This is just a partial list of the ailments of this unpleasant loony bin.
Alioune (Dalmar Abuzeid) is Zack’s friend, neighbour and landlord.
Friend means they smoke weed together; neighbour means he lives in the
apartment below; landlord means Zack has not paid rent for four months and Alioune
will throw him out. Alioune’s wife Amina (Marsha Regis), a woman with some
sense makes a couple of brief appearances.
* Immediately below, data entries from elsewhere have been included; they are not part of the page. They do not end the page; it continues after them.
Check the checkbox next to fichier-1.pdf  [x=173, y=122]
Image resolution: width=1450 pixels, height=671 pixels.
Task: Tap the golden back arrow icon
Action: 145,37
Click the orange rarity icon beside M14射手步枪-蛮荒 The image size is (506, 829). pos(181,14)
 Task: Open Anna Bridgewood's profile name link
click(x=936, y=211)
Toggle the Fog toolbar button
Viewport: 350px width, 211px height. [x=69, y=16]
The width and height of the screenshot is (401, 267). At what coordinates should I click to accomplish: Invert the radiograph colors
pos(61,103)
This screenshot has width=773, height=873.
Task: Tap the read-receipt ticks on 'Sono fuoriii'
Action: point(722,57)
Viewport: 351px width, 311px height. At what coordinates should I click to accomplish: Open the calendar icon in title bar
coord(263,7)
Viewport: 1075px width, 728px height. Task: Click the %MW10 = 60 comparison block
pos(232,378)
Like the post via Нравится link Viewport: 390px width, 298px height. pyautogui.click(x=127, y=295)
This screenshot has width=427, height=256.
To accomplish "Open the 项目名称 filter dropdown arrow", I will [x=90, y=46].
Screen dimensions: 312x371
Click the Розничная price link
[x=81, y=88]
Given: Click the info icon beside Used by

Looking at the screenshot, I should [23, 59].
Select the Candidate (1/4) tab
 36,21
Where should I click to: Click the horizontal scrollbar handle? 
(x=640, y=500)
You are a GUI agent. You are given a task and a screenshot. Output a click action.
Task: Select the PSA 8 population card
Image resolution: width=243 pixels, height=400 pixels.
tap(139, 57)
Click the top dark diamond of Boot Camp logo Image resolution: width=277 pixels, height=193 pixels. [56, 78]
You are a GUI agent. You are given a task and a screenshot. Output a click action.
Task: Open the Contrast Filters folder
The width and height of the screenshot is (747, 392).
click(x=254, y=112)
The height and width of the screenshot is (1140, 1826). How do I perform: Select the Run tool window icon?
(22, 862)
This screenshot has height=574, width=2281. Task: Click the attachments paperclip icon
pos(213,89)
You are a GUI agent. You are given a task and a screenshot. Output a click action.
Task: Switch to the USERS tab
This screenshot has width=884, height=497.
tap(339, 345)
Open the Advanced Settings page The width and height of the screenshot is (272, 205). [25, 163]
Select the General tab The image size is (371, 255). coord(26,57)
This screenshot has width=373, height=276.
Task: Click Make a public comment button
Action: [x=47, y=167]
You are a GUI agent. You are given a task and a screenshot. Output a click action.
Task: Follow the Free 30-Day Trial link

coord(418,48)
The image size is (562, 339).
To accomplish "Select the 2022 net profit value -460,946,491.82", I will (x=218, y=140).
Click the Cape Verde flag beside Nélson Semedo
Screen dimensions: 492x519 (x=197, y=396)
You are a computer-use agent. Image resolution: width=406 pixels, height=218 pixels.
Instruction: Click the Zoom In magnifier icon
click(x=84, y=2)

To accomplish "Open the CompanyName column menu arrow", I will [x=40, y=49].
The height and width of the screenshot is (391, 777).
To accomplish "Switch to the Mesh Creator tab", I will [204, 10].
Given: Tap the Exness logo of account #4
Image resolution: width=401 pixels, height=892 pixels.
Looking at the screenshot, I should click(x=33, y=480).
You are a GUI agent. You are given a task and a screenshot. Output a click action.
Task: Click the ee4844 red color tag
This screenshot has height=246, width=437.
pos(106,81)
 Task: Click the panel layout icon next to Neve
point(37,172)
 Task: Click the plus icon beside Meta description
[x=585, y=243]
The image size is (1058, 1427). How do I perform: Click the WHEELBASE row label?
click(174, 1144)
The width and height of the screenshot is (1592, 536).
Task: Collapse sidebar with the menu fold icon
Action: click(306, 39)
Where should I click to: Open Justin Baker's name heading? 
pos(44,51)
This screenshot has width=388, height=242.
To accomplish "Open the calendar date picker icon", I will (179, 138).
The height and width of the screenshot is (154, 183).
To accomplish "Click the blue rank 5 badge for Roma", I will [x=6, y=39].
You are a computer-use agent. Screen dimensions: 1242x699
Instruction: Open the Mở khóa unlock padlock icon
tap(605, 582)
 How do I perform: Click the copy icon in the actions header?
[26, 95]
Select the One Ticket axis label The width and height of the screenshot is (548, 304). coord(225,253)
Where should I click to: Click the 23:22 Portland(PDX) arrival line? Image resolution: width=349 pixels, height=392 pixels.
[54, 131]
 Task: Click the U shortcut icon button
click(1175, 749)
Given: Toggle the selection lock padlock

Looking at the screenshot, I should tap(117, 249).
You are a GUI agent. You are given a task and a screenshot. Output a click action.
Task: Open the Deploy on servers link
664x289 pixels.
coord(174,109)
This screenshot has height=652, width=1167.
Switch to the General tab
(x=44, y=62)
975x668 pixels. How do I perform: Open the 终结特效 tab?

Allan Hawco and Christine Horne in Belleville
Director Jason Byrne has all the characters, except Amina, act as if
they are uncomfortable in their own skin. Amina is angry and she too is finds
out some unpleasant information about her husband. Zack and Abby fidge,t talk
nervously and behave like people who have a great deal to hide including their
psychoses which are quite obvious.
We are left with the flake that married the fraud and they are not
sufficiently interesting to keep us concerned about them even for the ninety
minutes that the play lasts. I think the audience should be fascinated by the
people in the play, relate to them, like, them, admire them, despise them –
some or all of the above. None of these reactions apply to the characters in Belleville.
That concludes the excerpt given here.